Gilardino, il suo Genoa incanta: secondo posto e sogno Serie A

Risorgere dalle proprie ceneri, come un’araba fenice: a farlo, però, è il Grifone. Una stagione nata storta e che sembrava deludere le aspettative di tifosi e società, una reazione che ha creato un entusiasmo indicibile: il Genoa, dopo un avvio complicato, si è rialzato fino ad arrivare al secondo posto solitario. Tanti meriti di questa rinascita, che sembrava ormai impossibile, sono di Alberto Gilardino.

Genoa, da Blessin a Gilardino

I rossoblu avevano iniziato la stagione con Alexander Blessin: dopo la retrocessione, le aspettative erano altissime, la voglia di risalire subito in Serie A anche. Ma le cose sono andate diversamente: nonostante un roster di prim’ordine, i risultati sono arrivati a singhiozzo. E se nelle prime gare il rendimento è stato sufficiente (11 partite e 22 punti, media di 2.00 per gara), da novembre il crollo: 4 match e 1 solo punto ottenuto. L’esonero per Blessin è stato inevitabile, con la società che invece di puntare su un nome importante e affermato ha deciso di affidare la panchina ad Alberto Gilardino, figura sì di spicco ma nella sua carriera da calciatore. Gilardino è dunque passato repentinamente dalla Primavera alla prima squadra del Genoa, facendosi notare con l’Under 19 per il suo gioco propositivo, votato all’attacco: e da lui, non ci si poteva aspettare nulla di diverso.

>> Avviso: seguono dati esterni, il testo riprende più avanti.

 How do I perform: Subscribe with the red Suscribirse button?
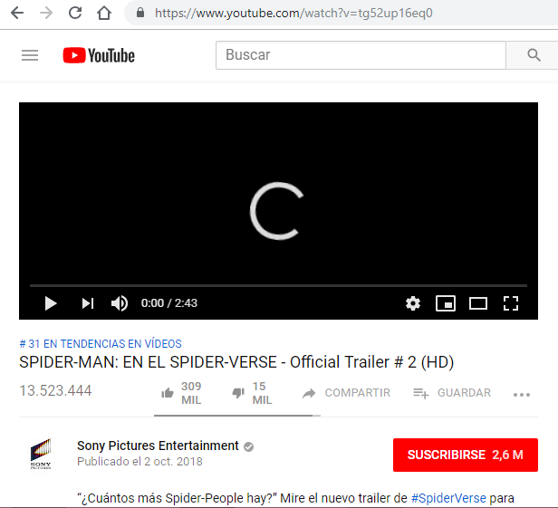coord(466,455)
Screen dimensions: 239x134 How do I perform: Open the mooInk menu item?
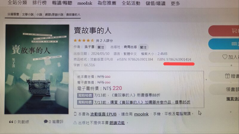tap(85, 3)
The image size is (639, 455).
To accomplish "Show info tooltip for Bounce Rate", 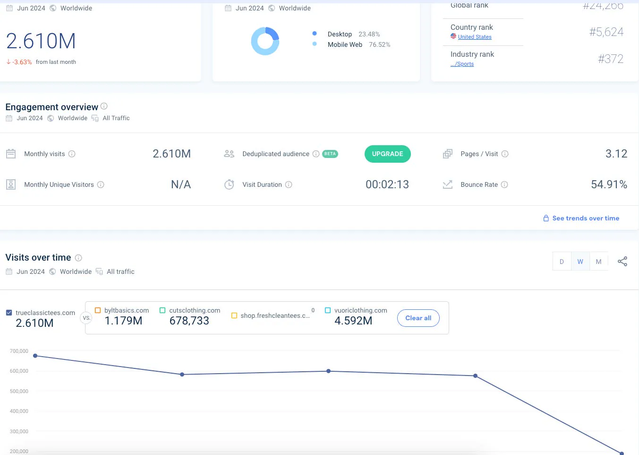I will click(504, 184).
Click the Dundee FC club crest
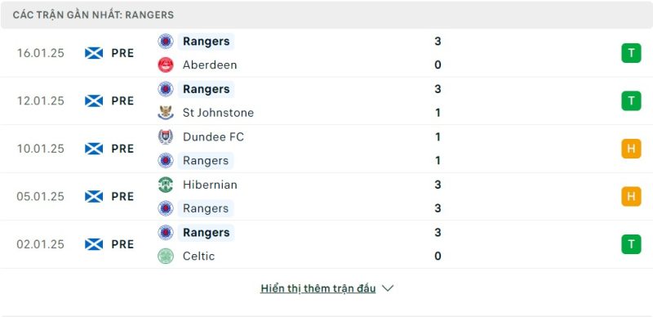Image resolution: width=653 pixels, height=317 pixels. [166, 136]
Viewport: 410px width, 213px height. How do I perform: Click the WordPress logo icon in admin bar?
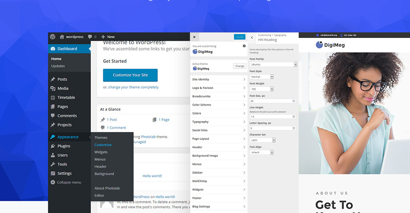(53, 37)
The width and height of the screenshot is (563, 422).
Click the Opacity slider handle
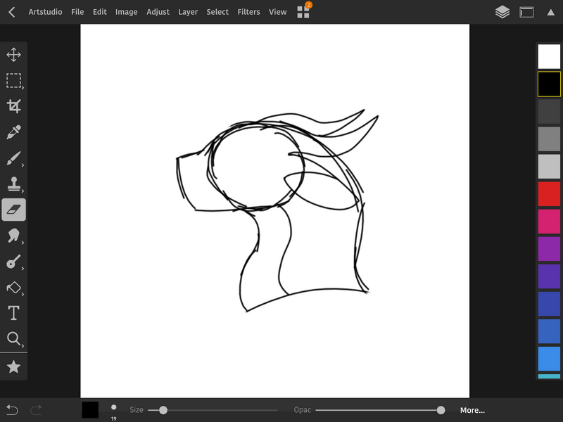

La svolta in gioco e risultati

Gilardino non ha subito il contraccolpo del passaggio in prima squadra, in compenso per i rossoblu il cambio si è visto subito, nel gioco ma anche nei risultati: dopo un mese sono rientrati non solo nella corsa play off, ma anche per quella alla promozione diretta. Tre vittorie e un pari nelle prime quattro gare con lui alla guida, il restart a gennaio dove il Genoa è ripartito da dove aveva interrotto, vincendo: due i successi consecutivi. Una squadra irriconoscibile rispetto a quella di inizio anno: il Genoa diverte, si diverte e vola in classifica. Con Gilardino allenatore rossoblu un gioco fatto di pochi fronzoli, calciatori pronti a verticalizzare e ad arrivare in porta. Grazie alla nuova guida tecnica conquistati 31 punti sui 42 disponibili (9 vittorie, 4 pareggi e 1 sola sconfitta, contro il Parma), volando al secondo posto solitario in classifica a 53, +3 sul Bari terzo e -9 dal Frosinone primo. E questo nonostante il punto di penalizzazione ricevuto un mese fa. L’apice l’ultima vittoria con la Ternana, con il primo tempo giocato talmente bene che lo stesso tecnico l’ha definita “la migliore prestazione della stagione“. Ora la Genova rossoblu sogna di nuovo in grande, lo fa grazie ad Alberto Gilardino, che non suonerà più il violino come nelle esultanze da calciatore, ma che fa cantare il suo Genoa come il migliore dei tenori.